Steen Langstrup schnappt sich ein atemberaubendes Setting, bei dem die Lust auf den Urlaub kommt. Der Strand, die Korallen, die salzige Prise vom Meer, der Geruch nach Sonnenmilch und tropische Temperaturen laden zum Träumen ein. Doch rasch wandelt er das traumhafte Ambiente in einen horrormäßigen Albtraum um: Das norwegische Paar wird allein auf der Insel zurückgelassen, während Selina eindeutig im Sterben liegt!

Nach Selinas Tod - kein Spoiler, weil Selina auf der ersten Seite stirbt - wird Noa von den hiesigen Behörden in Verwahrung genommen. Die Mär von der Korallenvergiftung kauft ihm keiner ab. Sie wissen nicht, wie er zur Insel gekommen ist. Und eine Mitarbeiterin vom norwegischen Konsulat setzt alle Hebel in Bewegung, um ihm die Todesstrafe zu ersparen.

Der Horror-Charakter der Story findet sich auf zwei Ebenen. Zuerst liegt es am realistischen Hergang, der wohl jedem Urlauber Angst einjagt: Ein Unglück geschieht und man findet sich im Gefängnis in einem Land, wo es die Todesstrafe gibt. Zudem baut Langstrup am Ende einen weiteren genreüblichen Horror-Effekt ein, der mich leider nicht mehr überzeugen konnte.

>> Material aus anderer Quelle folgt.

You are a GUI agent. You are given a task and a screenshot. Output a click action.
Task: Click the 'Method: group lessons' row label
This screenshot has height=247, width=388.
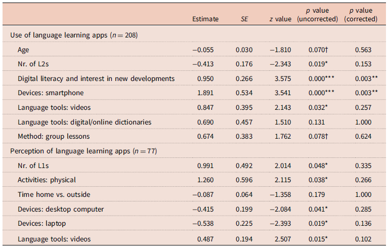[x=53, y=137]
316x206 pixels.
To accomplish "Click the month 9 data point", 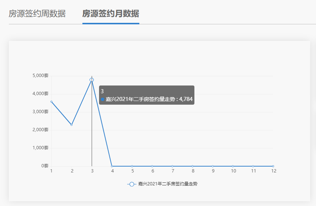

Die Geschichte um die Insel selbst nimmt den größten Raum in der Handlung ein. Langstrup verliert sich in detaillierte Beschreibungen des Strands, des Korallenriffs und beim Lesen hatte ich das Gefühl, mir wird jedes Sandkorn persönlich vorgestellt. 

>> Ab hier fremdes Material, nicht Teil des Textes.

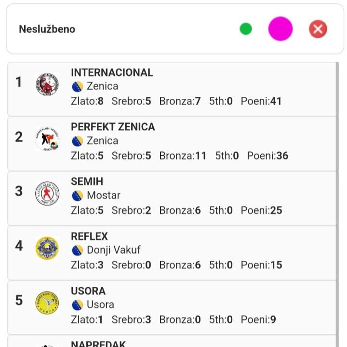The image size is (347, 347).
Task: Open the PERFEKT ZENICA club logo
Action: click(x=47, y=139)
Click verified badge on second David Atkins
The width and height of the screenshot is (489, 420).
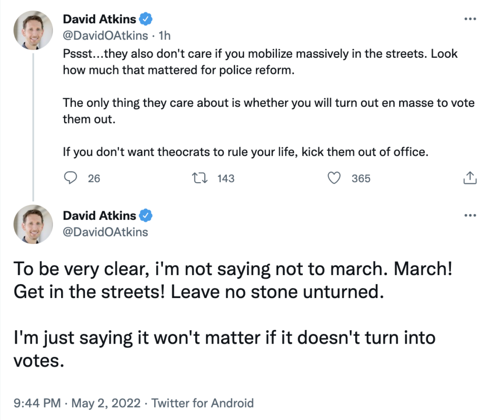click(147, 215)
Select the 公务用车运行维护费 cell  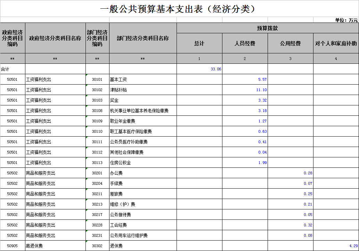pyautogui.click(x=129, y=235)
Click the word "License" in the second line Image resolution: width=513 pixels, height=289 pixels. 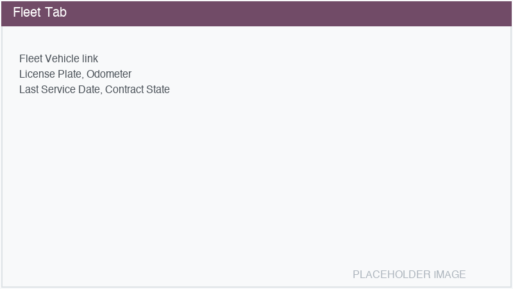pos(37,74)
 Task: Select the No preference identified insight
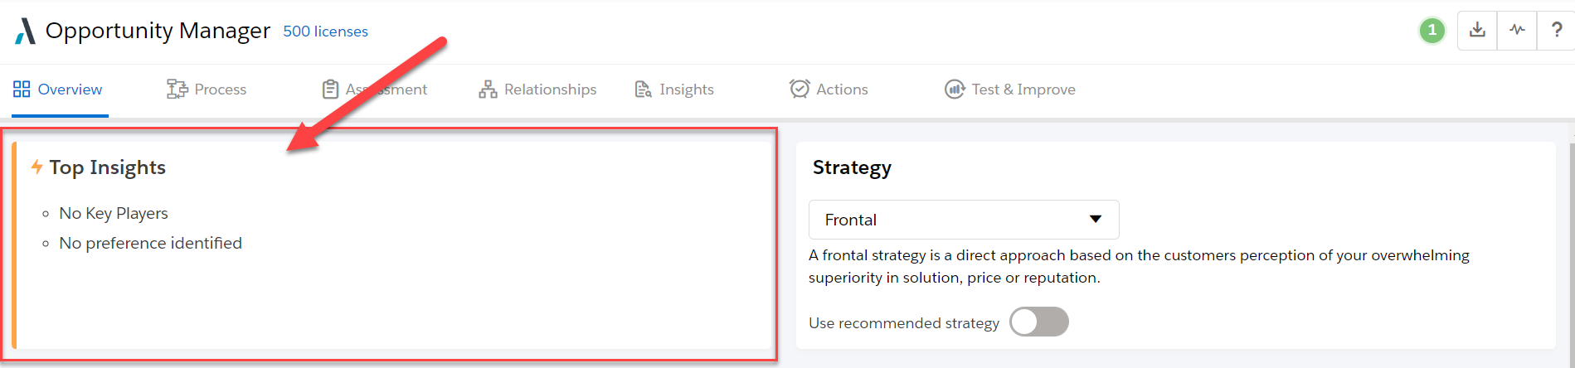[x=150, y=244]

Außerdem werden zentrale Szenen ständig wiederholt. Wer dieses Buch nicht gelesen hat, kann sich kaum vorstellen, wie oft man Selina beim Sterben zusieht beziehungsweise wie häufig Noa ihre Leiche beschreibt. Schauderhaft! Die Handlung kommt dadurch nicht voran.

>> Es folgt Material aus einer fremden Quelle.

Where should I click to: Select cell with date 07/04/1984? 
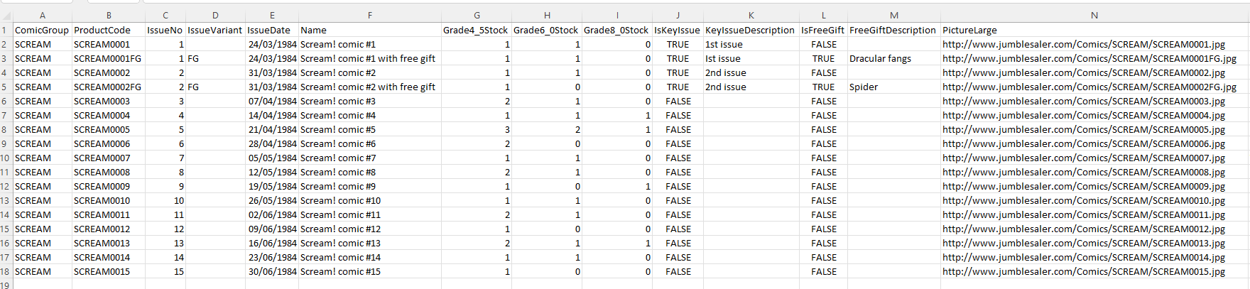point(272,101)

Gut gefallen haben mir die Gesprächssituationen mit der Mitarbeiterin vom Konsulat. Damit kam etwas Schwung ins Geschehen, das Interesse wird geweckt und man möchte schon wissen, wie es weitergeht.

Nachdem ich den Strand dieser Insel in seinen Facetten bewundern durfte und ich gespannt auf den abschließenden Verlauf der Story war, wurde mir der Schluss vor die Füße geworfen. Und das war's. Ich hatte das Gefühl als ob ich mit einer Schaufel niedergeschlagen werde, als ich beim Wörtchen 'Ende' angekommen bin.

Das Buch besteht nicht nur aus Noas Verzweiflung und Selinas Tod, sondern es sind weitere Kurzgeschichten des Autors angefügt. Diese Geschichten sind alle gleich aufgebaut: Eine langgezogene Handlung, die nur mäßig die Spannung hält, und ein plumpes Ende, das eher irritiert statt fasziniert. 

Steen Langstrup wird oftmals mit Stephen King verglichen. Diesem Vergleich hält er meiner Meinung nach nicht Stand. Während King durch seinen detaillierten Stil in die Tiefe geht, bleibt Langstrup mit ausufernden Beschreibungen an der Oberfläche hängen - was an Langeweile kaum zu überbieten ist.

Ich finde es schade, dass ich das Buch nicht besser bewerten kann, weil ich es so gerne mögen wollte, und die Idee an sich richtig gut finde.

Alles in allem kann ich diesmal keine Empfehlung aussprechen, außer an Leser, die sich Langstrups Insel unbedingt genauer ansehen wollen.